Quoted passage:
More than any other MCU outing over the past three years, though, there is more to appreciate here than not. The performances are all filled with sorrow and spirit, a true melding of real-life emotion and whatever heightened reactions are typically required for an expensive play session in a superpowered sandbox.
Wright came into the film facing the biggest challenge, with Coogler promoting her Q-like gadget scientist Shuri up to heir-apparent status: She has to be the smart-aleck genius as well as the central emotional tether to T’Challa (but really Boseman’s) memory. Wright nails the role, even when put up against the always formidable Bassett, who treats her not especially delicious dialogue as if it was the most mouth-watering of Shakespearean confectionery. The same goes for Gurira, who gets to step outside the simple kick-butt requirements of the first film to showcase a crushing vulnerability, and returning secret comic-weapon Winston Duke, all faux-cocky machismo as warrior M’Baku.

Required action: Duplicate the stretch of the film review from "More than any" through "a superpowered sandbox.".

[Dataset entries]
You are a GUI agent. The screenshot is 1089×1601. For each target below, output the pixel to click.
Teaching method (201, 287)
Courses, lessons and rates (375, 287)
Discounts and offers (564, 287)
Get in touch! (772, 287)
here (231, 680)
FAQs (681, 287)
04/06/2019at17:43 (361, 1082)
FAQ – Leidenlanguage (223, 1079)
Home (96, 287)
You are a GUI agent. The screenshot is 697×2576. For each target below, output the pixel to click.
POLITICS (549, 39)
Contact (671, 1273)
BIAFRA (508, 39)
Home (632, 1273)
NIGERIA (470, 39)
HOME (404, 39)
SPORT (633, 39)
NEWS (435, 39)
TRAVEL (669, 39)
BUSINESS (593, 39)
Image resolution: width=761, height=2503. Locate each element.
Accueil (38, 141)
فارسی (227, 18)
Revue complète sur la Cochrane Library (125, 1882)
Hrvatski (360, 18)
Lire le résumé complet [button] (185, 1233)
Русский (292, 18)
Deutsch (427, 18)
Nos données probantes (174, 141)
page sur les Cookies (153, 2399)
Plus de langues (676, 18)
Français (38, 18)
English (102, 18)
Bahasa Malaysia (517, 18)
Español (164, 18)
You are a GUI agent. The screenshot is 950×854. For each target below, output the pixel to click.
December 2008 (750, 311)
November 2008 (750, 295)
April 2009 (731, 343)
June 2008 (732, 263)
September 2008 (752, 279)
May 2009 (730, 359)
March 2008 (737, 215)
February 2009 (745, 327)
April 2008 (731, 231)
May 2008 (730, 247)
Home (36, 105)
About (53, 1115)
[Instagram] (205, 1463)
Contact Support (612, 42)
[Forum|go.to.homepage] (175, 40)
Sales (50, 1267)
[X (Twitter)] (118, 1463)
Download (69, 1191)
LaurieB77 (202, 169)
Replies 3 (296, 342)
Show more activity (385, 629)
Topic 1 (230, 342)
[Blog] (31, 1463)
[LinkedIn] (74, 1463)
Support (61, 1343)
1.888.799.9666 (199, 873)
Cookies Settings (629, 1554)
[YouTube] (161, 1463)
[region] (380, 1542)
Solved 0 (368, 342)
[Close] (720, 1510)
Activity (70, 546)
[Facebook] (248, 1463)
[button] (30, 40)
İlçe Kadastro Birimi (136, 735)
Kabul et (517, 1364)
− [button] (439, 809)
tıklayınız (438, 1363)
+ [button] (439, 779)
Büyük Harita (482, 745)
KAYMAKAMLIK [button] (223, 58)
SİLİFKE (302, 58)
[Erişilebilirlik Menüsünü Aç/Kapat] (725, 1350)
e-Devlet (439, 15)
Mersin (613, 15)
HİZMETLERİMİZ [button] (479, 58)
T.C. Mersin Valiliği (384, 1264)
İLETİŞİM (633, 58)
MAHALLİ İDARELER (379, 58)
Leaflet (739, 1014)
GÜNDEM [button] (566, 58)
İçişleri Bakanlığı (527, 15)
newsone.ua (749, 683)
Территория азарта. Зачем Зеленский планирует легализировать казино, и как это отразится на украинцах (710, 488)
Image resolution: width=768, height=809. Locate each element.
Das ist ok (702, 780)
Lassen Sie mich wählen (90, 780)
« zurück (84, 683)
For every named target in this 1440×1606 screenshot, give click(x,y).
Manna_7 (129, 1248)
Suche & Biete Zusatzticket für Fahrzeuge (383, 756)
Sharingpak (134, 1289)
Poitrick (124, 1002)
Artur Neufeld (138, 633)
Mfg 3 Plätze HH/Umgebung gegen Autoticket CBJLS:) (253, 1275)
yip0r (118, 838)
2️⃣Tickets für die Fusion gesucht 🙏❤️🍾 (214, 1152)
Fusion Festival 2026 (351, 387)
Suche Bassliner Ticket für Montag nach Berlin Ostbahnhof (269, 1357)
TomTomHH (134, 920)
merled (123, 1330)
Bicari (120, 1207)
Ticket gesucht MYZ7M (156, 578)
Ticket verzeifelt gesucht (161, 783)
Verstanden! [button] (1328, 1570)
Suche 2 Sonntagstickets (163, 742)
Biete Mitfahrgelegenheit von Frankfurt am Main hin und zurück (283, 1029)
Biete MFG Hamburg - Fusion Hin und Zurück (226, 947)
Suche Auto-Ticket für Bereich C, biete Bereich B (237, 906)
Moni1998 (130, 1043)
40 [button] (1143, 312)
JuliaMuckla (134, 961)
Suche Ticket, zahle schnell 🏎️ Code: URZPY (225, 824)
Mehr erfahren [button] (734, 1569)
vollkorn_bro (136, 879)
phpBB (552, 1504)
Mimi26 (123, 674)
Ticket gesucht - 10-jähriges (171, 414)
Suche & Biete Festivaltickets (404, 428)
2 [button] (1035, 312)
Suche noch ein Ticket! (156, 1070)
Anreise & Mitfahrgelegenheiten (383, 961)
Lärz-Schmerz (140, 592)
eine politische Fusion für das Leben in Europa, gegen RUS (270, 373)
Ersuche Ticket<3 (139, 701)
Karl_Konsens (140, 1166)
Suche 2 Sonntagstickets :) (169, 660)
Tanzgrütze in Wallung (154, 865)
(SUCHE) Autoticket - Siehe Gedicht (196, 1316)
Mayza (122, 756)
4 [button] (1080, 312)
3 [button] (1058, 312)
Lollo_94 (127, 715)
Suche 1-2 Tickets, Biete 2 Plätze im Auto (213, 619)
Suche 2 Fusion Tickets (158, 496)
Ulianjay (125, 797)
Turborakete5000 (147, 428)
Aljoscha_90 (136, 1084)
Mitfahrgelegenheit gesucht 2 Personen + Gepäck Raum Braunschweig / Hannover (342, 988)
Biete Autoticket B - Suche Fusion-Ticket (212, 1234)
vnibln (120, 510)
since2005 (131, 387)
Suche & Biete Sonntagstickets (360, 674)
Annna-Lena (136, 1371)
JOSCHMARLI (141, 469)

Solution to this problem:
More than any other MCU outing over the past three years, though, there is more to appreciate here than not. The performances are all filled with sorrow and spirit, a true melding of real-life emotion and whatever heightened reactions are typically required for an expensive play session in a superpowered sandbox.